As part of their recently awarded ESRC/JST-funded project on Emotional AI in Cities: Cross Cultural Lessons from UK and Japan on Designing for An Ethical Life, Vian Bakir and Andrew McStay have been raising awareness of the impact of ‘emotional AI’ on civic processes, including political campaigning.
Their (invited) briefing papers for the All Party Parliamentary Group (APPG) on Electoral Campaigning Transparency include a paper on Profiling & Targeting Emotion in Digital Political Campaigns, as well as a substantial submission on Culture Change that contributed to the APPG’s report on Defending Our Democracy In The Digital Age, launched earlier this year. These also build on their invited submission in 2019 to the House of Lords Select Committee on Democracy & Digital Technologies.
The research underpinning these briefings finds:
· A range of tools for profiling and targeting in digital political campaigns that exploit people’s emotions.
· Profiling and targeting in digital political campaigns have potential democratic benefits, but require transparency to avoid covert, attempted manipulation of electorates by micro-targeting population segments with emotive messages optimised to maximally engage them (as illustrated by Cambridge Analytica).
· Surveys in the US and UK show that people do not want deception or micro-targeting in digital political advertising. Neither do they want their emotions exploited for digital political advertising.

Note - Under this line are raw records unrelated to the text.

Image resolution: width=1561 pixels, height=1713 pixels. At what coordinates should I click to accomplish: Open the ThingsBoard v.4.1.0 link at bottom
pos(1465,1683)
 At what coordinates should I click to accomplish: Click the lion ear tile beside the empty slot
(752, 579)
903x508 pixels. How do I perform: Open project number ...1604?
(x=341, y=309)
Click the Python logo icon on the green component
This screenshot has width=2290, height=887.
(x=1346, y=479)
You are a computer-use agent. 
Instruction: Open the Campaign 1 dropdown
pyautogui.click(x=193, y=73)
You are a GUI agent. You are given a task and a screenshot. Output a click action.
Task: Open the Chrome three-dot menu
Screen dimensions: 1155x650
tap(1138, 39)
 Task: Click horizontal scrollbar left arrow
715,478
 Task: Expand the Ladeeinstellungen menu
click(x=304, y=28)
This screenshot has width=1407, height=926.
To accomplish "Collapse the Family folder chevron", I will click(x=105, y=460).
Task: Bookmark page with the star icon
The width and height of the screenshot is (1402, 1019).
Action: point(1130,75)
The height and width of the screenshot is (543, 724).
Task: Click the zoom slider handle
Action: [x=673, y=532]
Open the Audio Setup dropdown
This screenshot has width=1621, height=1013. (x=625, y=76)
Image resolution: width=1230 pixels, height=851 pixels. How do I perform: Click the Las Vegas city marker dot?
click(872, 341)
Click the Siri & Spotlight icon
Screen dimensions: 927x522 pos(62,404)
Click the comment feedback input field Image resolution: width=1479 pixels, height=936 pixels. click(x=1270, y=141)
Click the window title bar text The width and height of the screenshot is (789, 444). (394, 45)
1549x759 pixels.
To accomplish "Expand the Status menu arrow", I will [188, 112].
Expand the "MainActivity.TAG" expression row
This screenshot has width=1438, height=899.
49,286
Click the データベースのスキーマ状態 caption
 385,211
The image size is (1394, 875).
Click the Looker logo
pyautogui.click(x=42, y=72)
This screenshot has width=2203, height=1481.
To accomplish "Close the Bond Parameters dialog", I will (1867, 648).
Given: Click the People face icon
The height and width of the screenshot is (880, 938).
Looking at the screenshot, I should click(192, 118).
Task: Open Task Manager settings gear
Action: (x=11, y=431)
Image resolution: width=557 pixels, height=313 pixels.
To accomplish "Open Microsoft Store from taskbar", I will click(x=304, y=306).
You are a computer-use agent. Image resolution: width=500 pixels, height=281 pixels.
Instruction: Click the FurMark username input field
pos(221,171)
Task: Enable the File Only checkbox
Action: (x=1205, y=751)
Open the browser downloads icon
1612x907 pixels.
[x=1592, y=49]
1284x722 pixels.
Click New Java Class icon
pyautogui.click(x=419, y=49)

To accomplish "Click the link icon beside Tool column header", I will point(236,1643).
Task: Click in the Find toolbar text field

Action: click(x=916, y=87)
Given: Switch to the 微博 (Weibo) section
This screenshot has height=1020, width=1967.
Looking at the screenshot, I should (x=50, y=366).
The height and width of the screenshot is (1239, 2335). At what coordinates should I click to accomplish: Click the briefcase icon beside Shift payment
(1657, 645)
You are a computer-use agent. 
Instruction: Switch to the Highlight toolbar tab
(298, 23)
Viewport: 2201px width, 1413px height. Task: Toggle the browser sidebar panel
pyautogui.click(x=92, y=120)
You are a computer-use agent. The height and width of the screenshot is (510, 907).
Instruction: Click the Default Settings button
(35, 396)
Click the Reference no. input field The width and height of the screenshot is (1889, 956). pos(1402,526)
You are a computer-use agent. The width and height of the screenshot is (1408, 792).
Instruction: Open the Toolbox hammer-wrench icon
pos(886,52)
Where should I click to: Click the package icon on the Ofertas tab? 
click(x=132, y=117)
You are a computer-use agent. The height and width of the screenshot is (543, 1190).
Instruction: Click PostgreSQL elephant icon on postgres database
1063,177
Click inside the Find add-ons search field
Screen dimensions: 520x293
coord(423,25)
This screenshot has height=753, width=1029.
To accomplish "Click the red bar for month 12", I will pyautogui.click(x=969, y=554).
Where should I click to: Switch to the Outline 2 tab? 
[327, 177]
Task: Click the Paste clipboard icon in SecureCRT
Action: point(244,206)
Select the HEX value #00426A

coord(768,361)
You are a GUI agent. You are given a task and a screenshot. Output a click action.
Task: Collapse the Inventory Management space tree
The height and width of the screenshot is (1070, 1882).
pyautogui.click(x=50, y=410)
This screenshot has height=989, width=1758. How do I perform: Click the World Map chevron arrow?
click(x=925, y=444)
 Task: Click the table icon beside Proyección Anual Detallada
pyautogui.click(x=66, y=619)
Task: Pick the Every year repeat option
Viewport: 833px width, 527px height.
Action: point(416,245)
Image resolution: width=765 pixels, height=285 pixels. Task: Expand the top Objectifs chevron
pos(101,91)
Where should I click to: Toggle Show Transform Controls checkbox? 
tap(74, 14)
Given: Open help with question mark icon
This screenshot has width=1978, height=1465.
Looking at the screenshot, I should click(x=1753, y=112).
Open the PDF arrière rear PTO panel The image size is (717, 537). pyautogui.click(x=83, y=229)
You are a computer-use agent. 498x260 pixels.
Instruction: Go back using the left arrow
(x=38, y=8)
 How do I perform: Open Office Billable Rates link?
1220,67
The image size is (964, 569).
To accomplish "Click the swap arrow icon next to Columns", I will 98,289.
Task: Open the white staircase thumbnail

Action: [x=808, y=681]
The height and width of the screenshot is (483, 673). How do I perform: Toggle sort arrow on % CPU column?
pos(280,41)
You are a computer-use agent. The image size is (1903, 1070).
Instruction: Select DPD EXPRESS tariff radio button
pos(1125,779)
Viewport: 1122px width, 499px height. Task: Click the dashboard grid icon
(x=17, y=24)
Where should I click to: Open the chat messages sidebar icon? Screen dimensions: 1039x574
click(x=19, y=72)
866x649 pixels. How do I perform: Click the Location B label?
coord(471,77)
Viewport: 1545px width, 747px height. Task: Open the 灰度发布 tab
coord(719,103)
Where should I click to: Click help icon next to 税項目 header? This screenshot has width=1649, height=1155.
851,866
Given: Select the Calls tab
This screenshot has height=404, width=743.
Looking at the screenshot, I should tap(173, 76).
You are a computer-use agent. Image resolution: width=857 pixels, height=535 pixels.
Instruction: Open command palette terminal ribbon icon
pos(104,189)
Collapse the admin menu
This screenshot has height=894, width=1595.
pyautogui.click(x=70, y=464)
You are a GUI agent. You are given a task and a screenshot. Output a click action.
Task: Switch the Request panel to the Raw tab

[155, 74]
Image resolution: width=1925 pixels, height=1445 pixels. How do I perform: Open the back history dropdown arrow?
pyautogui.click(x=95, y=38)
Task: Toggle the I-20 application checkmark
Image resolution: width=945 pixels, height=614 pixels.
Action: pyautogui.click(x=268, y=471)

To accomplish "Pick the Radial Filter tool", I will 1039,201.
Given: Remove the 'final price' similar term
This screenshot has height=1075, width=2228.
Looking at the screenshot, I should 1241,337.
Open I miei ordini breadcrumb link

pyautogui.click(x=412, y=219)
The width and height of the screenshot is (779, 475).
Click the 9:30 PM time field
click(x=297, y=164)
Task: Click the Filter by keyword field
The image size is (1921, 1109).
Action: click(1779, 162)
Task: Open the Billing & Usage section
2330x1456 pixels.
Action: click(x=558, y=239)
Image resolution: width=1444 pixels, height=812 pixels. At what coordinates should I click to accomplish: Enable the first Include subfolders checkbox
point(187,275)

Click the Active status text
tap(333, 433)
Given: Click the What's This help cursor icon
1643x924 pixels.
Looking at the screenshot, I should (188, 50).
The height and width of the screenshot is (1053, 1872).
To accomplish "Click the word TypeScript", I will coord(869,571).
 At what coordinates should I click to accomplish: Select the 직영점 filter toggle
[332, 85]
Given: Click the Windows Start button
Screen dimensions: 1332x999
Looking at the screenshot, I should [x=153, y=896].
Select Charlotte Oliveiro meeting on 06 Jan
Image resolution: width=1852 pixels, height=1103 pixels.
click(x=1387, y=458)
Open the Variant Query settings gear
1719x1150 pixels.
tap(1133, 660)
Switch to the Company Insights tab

· ‘Emotional AI’ (technologies that pertain to read our emotions) is on the rise and is much broader than sentiment analysis, spilling over into traditionally offline environments, with the use of sensors to capture data. As industry leaders advocate a turn to social context in order to more accurately gauge users’ emotions, this raises the possibility that citizens’ online and offline behaviour may be turned into perpetually targeted data pools by those campaigning for political office.